SINGAPORE — Back in 2021, members of the public were shocked and disturbed by the revelation that the Government had used data from the TraceTogether (TT) for purposes other than contact tracing as previously promised.

For no apparent reason, People’s Action Party Member of Parliament, Mr Christopher de Souza filed a Parliamentary Question to ask the Minister for Home Affairs on 4 January 2021 whether TraceTogether data will be used for criminal investigations and, if so, what are the legal provisions and safeguards in using such data.

Minister of State for Home Affairs, Mr Desmond Tan, responding on behalf of the Minister, told the Parliament that the Singapore Police Force (SPF) is empowered under the Criminal Procedure Code (CPC) to obtain any data, including TT data, for criminal investigations.

When asked if there would be a possibility of deletion of this information if the investigation does not yield anything or the investigation comes to a close, Mr Tan said, “Data will only be taken from the individual. In a criminal case where there is a suspect and a witness, we will extract the data from the witness. However, for individuals who are suspects or are under investigation, the data will not be extracted from them, for the purpose of security.”

Following the public outcry over the matter, Dr Vivian Balakirshan, the Minister who first assured the public that the TT data would only be used for the purposes of contact tracing in the COVID pandemic, addressed the Parliament, a day later, in an attempt to pacify the concerns of MPs and the public over the betrayal of trust.

Dr Vivian said:

Under section 20 of the Criminal Procedure Code (CPC), the Police have the power to order anyone to produce data for the purposes of a criminal investigation. And the key word here is criminal investigation.

We have gone to great lengths to protect the privacy of all TraceTogether users in all normal use cases, but TraceTogether data is not exempt from section 20 of the CPC.

The Police can only do so – meaning can only ask for access – by requiring a person involved in or assisting a criminal investigation to produce either his smartphone or his token. Frankly, and I think Members know me well and I am always very frank. Frankly, I had not thought of the CPC when I spoke earlier.
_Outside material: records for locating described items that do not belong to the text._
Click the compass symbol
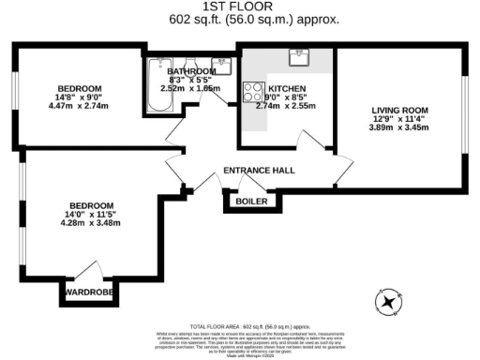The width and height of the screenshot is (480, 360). click(x=388, y=301)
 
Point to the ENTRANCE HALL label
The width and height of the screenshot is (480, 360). click(x=259, y=171)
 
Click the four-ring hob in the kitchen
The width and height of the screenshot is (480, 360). click(x=253, y=92)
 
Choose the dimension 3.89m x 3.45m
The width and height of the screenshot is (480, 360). click(x=400, y=128)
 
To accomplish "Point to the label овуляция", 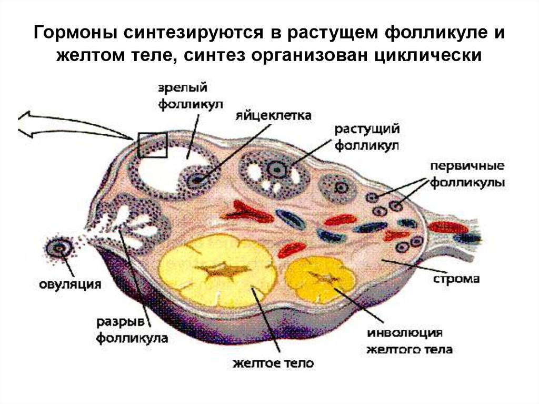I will point(70,285).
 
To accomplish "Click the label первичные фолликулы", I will point(467,174).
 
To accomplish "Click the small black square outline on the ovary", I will point(152,145).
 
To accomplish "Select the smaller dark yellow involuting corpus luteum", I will point(321,278).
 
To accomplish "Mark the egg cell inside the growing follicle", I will point(275,169).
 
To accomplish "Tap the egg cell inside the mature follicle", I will point(197,179).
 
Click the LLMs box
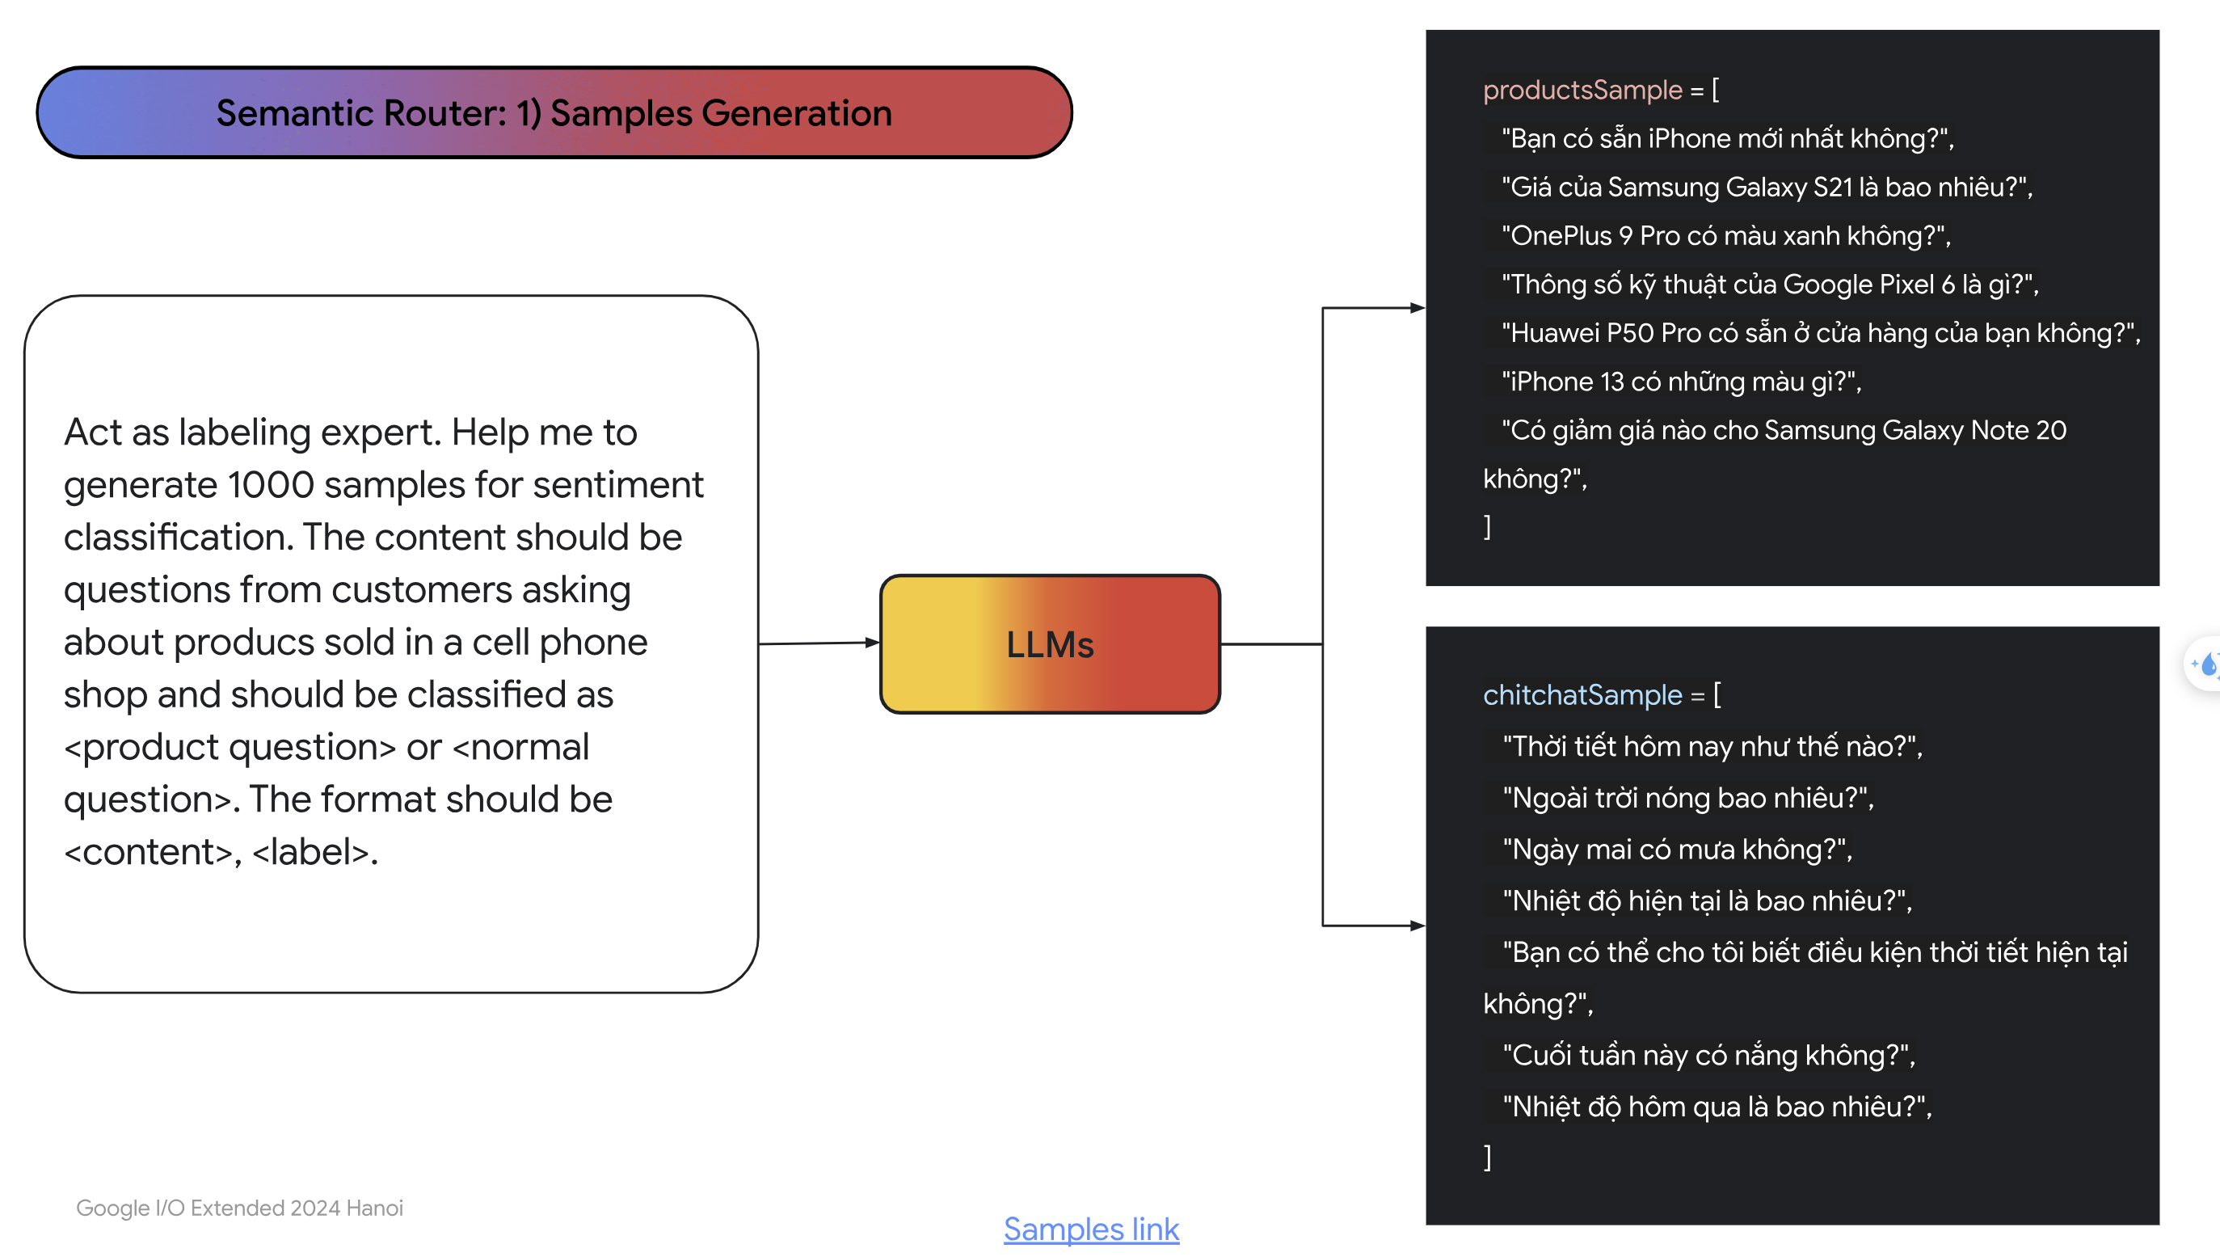[1050, 644]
During the supplementary questions to Dr Vivian’s statement, Mr de Souza then asked if the data be deleted at the end of the investigations if it does not yield anything or at the end of the case.

The question was answered by Mr Shanmugam, who said, “If the data is of no particular use, yes, it will be deleted. Otherwise, it will have to be produced in Court… And in trial or use for trial purposes, even if not produced in Court.”

Then a month later, the Government moved an amendment bill on the COVID-19 (Temporary Measures) Act 2020 to allow the use of data from TT for the purpose of criminal investigations and prosecution.

There, Mr Pritam Singh, the Leader of Opposition, asked about Police’s use of TraceTogether data and Non-constituency Member of Parliament, Mr Leong Mun Wai, asked when Police first accessed the TT data.

Mr Tan replied, saying that the Police have only requested for TT data once, for the murder that occurred at Punggol Field in May 2020, in line with their powers under the CPC.

“As the TT app was not installed in the suspect’s phone, there was no useful data obtained.” said Mr Tan.

As for the initial question from Mr de Souza in Jan, which was filed in January for no apparent reason? It might be explained by Dr Vivian’s answer to Mr Singh, where he shared that it was at the end of October 2020 when he became aware that what he said about TT was wrong.

Surajsrikan Diwakar Mani Tripathi, the perpetrator of the murder at Punggol Field, was subsequently found guilty of murder and sentenced to life imprisonment and caning in September 2022. No appeal is made by Surajsrikan.

And just yesterday, the Ministry of Health, in a press release, wrote, “The TT data pertaining to a murder case in May 2020 will be retained indefinitely. This is especially necessary for serious cases such as murder, where legal applications may be made to challenge the conviction or sentence many years after the case has concluded, and the Singapore Police Force (SPF) may be obliged to disclose the data. ”

Based on the various assertions from the Government and facts, we have the following points:

  1. TT Data will only be taken from the individual. In a criminal case where there is a suspect and a witness.
  2. Data will be deleted if there is no use.
  3. No useful info was obtained from Surajsrikan as the TT app was not installed on his phone.
  4. Surajsrikan is convicted without the use of TT data.

Given the above points, why is SPF indefinitely retaining the TT data, which cannot tie the murderer to the crime since he did not install the TT app? How could the data be relevant to the offence when Mr Tan has said in Parliament that there was no useful data obtained?

Is SPF just hoarding data for the sake of hoarding? And this act by SPF a reversal of what has been said by Ministers in Parliament over the matter of data privacy? Or is SPF just trying to flex its powers of unquestionable authority to the general public?